Posted by vrdriguez sur 23 septembre 2014

Après trois ans de résidence au théâtre Garonne, la compagnie Maguy Marin fait ses adieux à la ville avec Bit, la quatrième pièce crée à Toulouse en septembre.Bit M M

Sur un plateau partagé par sept plans inclinés six danseurs; trois hommes et trois femmes, exécutent « une petite danse », circonvolutions traditionnelles des farandoles collectives, parade sexuée subtilement perturbée par des ruptures de rythme où le chacun pour soi reprend ses droits et autorise d’enfantines échappées. La chaine évolue avec vaillance entre les plans, les escalade, redescend hors champ, réapparaît ailleurs.

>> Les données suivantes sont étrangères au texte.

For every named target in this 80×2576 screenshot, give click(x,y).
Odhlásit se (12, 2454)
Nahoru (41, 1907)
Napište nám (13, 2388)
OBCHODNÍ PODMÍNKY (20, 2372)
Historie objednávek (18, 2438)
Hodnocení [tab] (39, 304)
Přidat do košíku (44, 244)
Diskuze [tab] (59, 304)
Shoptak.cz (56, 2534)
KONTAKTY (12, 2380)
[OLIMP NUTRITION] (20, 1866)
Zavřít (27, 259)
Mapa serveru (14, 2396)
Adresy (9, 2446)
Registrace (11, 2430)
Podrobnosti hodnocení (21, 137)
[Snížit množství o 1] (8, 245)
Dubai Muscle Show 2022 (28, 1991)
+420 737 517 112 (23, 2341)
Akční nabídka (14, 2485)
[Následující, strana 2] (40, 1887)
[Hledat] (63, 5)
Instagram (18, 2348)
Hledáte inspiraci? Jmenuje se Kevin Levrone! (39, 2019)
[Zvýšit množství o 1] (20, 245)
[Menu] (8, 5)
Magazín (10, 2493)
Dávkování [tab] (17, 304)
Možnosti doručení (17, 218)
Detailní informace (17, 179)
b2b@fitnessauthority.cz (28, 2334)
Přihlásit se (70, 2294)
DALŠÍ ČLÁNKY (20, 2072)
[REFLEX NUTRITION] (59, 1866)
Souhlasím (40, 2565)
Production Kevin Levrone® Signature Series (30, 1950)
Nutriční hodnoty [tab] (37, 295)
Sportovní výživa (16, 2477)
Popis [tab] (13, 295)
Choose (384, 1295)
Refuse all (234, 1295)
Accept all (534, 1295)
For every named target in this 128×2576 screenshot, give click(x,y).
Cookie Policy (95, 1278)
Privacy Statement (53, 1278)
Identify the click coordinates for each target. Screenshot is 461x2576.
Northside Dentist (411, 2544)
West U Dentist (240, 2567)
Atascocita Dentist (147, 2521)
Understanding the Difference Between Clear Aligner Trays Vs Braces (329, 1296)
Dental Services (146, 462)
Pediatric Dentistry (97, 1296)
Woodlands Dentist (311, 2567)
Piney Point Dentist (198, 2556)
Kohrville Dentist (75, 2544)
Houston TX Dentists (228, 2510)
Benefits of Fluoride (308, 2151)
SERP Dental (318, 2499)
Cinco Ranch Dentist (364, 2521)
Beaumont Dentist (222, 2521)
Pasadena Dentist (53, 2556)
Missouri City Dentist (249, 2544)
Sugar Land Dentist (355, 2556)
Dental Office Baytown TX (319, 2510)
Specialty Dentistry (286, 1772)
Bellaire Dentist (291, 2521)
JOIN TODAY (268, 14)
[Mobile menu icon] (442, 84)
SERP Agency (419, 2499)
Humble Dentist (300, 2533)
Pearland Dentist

Mais la ferveur populaire va s’épuiser, se défaire en une lente descente de corps dénudés, entrelacés vers une orgie entrainant dans sa chute le drapeau rouge déployé, puis replié quand apparaissent les sombres silhouettes masquées de blanc des religieux qui prennent le relais, la « petite danse » devient procession, l’orgie vire à la tournante, version obscène du un par un.

La séquence se clôt sur un flot de pièces d’or tombant du haut, les moines à leur poursuite.

On peut interpréter cette série comme la mise en images de l’espoir républicain écrasé par le pouvoir dévoyé de la religion, l’origine espagnole de la chorégraphe autorisant cette lecture.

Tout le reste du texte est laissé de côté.